◆ Problem details:
Copy the records from the very beginning through the line containing "at that location.", changing every "screenshot" to "screen capture" and keeping everything else the same. Leave the pictures out.

=====

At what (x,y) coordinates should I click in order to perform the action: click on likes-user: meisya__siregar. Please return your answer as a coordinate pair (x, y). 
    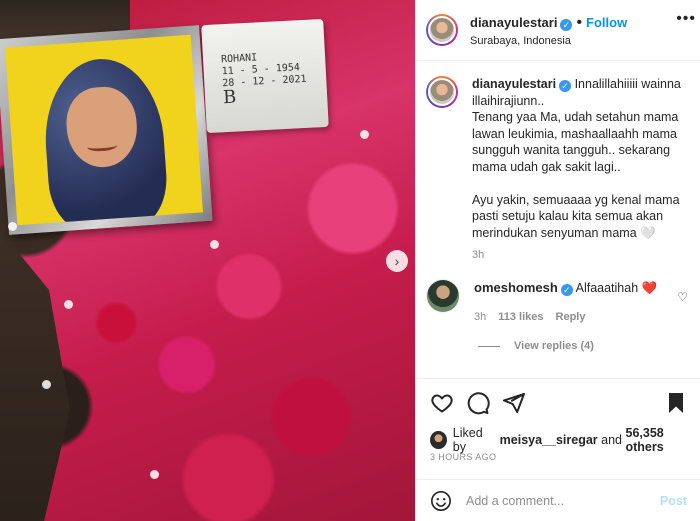
    Looking at the image, I should click on (549, 440).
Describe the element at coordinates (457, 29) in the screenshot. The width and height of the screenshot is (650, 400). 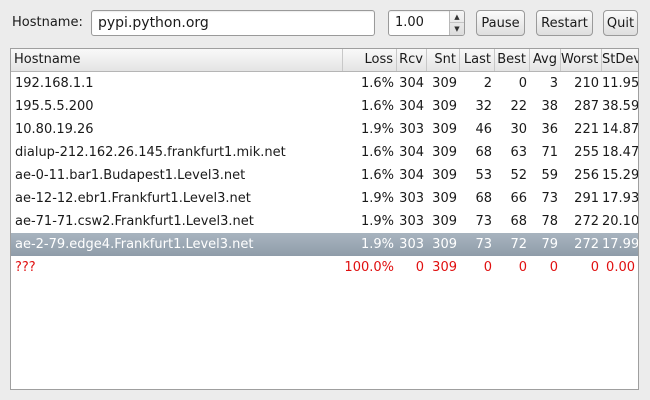
I see `spin-down-arrow-icon: ▼` at that location.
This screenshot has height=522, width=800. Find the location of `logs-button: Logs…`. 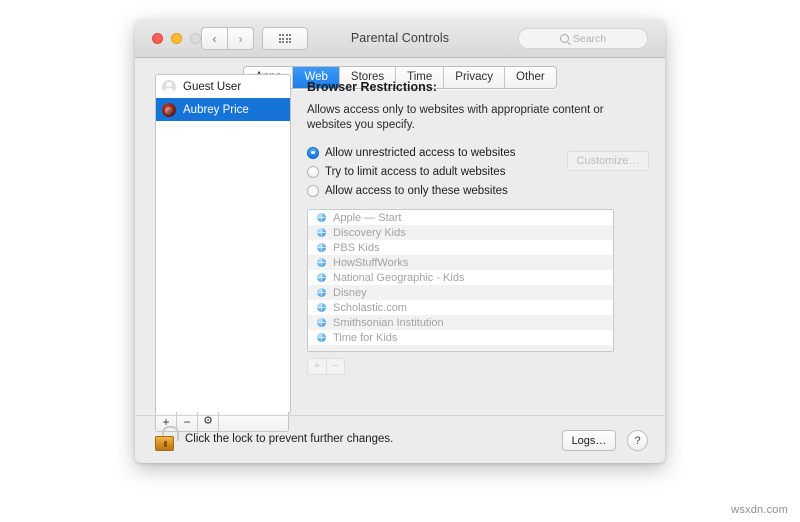

logs-button: Logs… is located at coordinates (589, 440).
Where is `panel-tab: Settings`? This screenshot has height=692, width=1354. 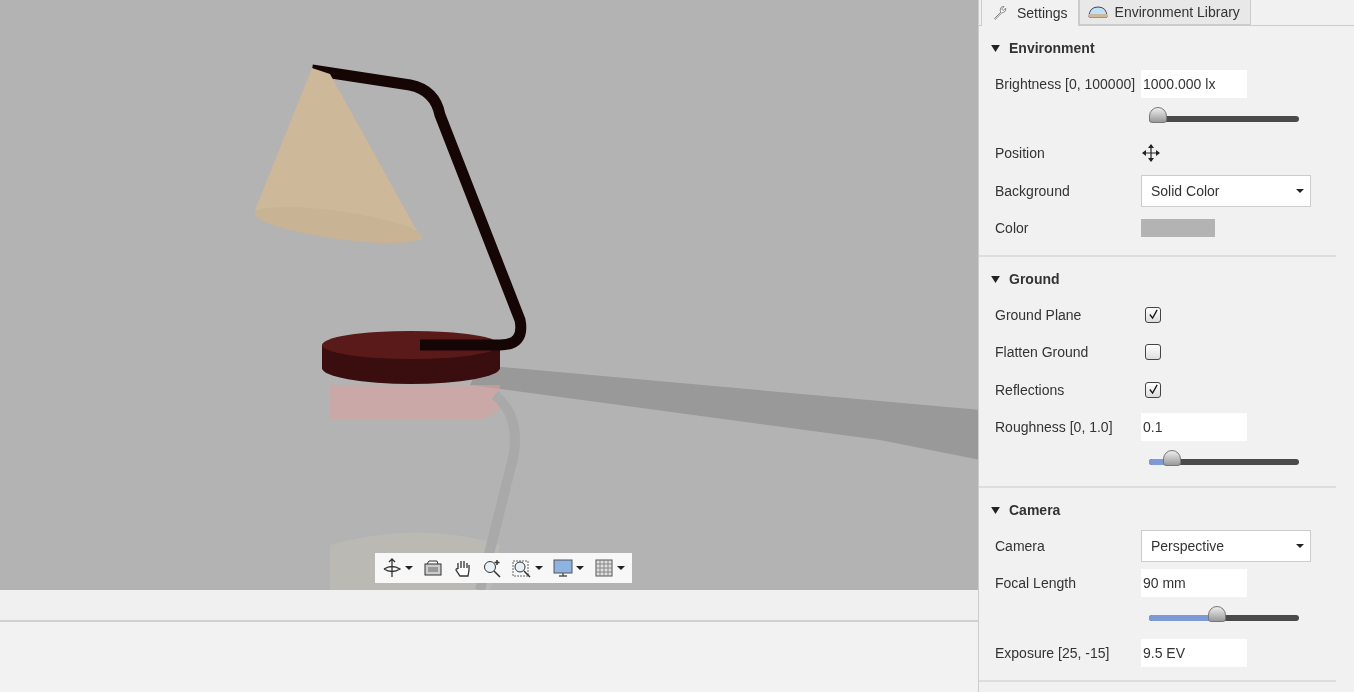
panel-tab: Settings is located at coordinates (1030, 13).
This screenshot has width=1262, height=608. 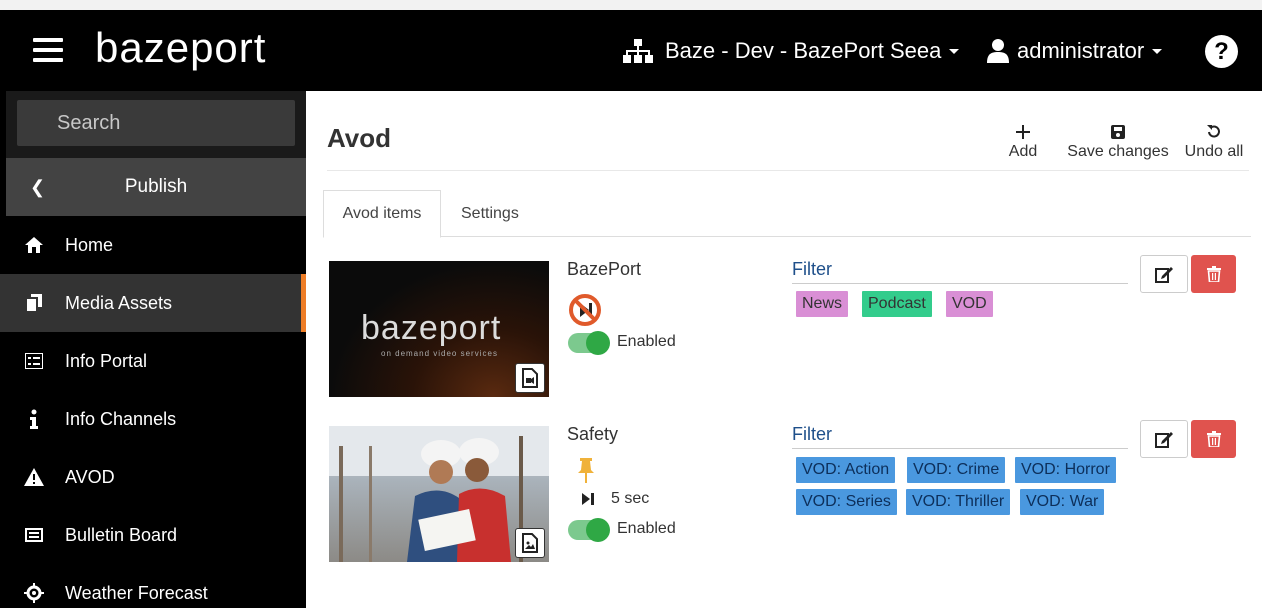 What do you see at coordinates (1222, 52) in the screenshot?
I see `help-icon: ?` at bounding box center [1222, 52].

=====

◆ Solution to the exercise:
At what (x,y) coordinates should I click in order to perform the action: click on likes-user: meisya__siregar. Please return your answer as a coordinate pair (x, y). 
    Looking at the image, I should click on (549, 440).
Describe the element at coordinates (457, 29) in the screen capture. The width and height of the screen capture is (650, 400). 
I see `spin-down-arrow-icon: ▼` at that location.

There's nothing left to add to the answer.